Wall Street Tumbang, S&P 500 Catat Kejatuhan Tertajam dalam Dua Bulan
Tuesday, December 03, 2019       05:10 WIB

Ipotnews - Bursa saham Wall Street tumbang, Senin, hari pertama perdagangan Desember, setelah data manufaktir Amerika Serikat menunjukkan tanda pelemahan lebih lanjut, serta menyusul pengumuman Presiden Donald Trump yang akan mengenakan tarif baru terhadap Brasil dan Argentina.
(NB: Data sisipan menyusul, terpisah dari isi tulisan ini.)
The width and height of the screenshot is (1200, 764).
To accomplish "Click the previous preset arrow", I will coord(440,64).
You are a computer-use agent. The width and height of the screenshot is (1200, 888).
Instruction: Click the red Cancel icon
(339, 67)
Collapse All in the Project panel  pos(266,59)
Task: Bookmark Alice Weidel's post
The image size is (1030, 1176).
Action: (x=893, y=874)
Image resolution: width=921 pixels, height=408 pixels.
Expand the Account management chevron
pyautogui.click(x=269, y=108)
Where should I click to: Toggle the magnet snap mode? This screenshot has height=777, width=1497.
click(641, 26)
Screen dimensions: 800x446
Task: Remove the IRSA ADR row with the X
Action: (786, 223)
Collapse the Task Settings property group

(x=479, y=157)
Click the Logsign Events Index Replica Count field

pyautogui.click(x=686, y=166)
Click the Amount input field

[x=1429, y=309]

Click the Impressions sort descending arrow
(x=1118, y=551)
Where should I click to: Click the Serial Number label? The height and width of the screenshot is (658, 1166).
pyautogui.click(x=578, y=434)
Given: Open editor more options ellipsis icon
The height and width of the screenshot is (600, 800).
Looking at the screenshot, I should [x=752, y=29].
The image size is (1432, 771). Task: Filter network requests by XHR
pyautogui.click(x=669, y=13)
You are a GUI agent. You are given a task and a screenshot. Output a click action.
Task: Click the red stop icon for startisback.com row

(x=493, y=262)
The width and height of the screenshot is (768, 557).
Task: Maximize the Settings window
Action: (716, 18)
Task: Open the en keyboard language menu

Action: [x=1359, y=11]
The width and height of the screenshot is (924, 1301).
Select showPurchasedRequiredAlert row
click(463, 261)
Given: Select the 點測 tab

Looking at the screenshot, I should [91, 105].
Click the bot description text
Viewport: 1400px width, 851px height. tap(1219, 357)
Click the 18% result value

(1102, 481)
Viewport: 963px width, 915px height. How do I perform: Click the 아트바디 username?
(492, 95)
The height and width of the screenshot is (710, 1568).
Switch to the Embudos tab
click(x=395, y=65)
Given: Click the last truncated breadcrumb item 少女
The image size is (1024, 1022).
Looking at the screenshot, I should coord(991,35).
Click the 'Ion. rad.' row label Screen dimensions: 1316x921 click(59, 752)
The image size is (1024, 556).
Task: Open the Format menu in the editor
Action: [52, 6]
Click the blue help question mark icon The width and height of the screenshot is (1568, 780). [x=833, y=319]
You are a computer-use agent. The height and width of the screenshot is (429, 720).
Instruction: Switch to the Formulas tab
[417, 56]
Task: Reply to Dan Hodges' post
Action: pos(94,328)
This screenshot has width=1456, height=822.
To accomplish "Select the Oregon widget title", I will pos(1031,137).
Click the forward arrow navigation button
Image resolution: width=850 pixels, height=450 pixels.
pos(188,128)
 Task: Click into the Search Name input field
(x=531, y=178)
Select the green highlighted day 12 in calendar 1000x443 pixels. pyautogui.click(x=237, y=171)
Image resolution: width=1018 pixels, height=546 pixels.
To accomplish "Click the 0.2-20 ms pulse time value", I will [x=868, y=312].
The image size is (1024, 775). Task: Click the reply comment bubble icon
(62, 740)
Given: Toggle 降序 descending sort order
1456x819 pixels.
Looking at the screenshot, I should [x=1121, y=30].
Dow Jones Industrial Average merosot 268,37 poin, atau 0,9% menjadi ditutup pada posisi 27.783,04, demikian laporan   CNBC   dan  AFP , di New York, Senin (2/12) atau Selasa (3/12) pagi WIB.
Sementara itu, indeks berbasis luas S&P 500 meyusut 0,86% atau 27,11 poin menjadi 3.113,87--penurunan satu hari terbesar sejak 8 Oktober--sedangkan Nasdaq Composite Index ditutup anjlok 1,12% atau 97,48 poin menjadi 8.567,99. Indeks utama memulai sesi dengan sedikit kenaikan sebelum berbalik lebih rendah.
Saham Facebook, Amazon dan Alphabet--induk usaha Google--semuanya jatuh setidaknya 1%. Netflix ditutup hampir 1,5% lebih rendah. Roku, yang menjadi salah satu saham terpanas tahun ini, anjlok lebih dari 15%.
Kerugian Senin terjadi setelah kinerja yang kuat sepanjang bulan lalu. Indeks utama mencatatkan kenaikan bulanan terbesar sejak Juni, reli ke rekor tertinggi. S&P 500 melonjak 3,4% bulan lalu sementara Dow melejit 3,7% dan Nasdaq melambung 4,5%.
"Tren dan momentum menuju Desember adalah  bullish ," kata Bruce Bittles, Kepala Strategi Investasi Baird.
Aktivitas manufaktur AS terus berkontraksi bulan lalu, kata Institute for Supply Management. PMI Manufaktur ISM merosot ke posisi 48,1 pada November. Angka itu di bawah perkiraan 49,4. Saham mencapai posisi terendah sesi Senin setelah data tersebut dirilis.
"Jika kita mencari alasan untuk melakukan aksi jual, data ISM pasti memberikannya kepada kita," kata Art Hogan, Kepala Strategi Pasar National Securities. "Pasar sepertinya ingin menempatkannya dalam jangka pendek yang tinggi di sini. Itu hanya berarti investor ingin mengunci beberapa keuntungan."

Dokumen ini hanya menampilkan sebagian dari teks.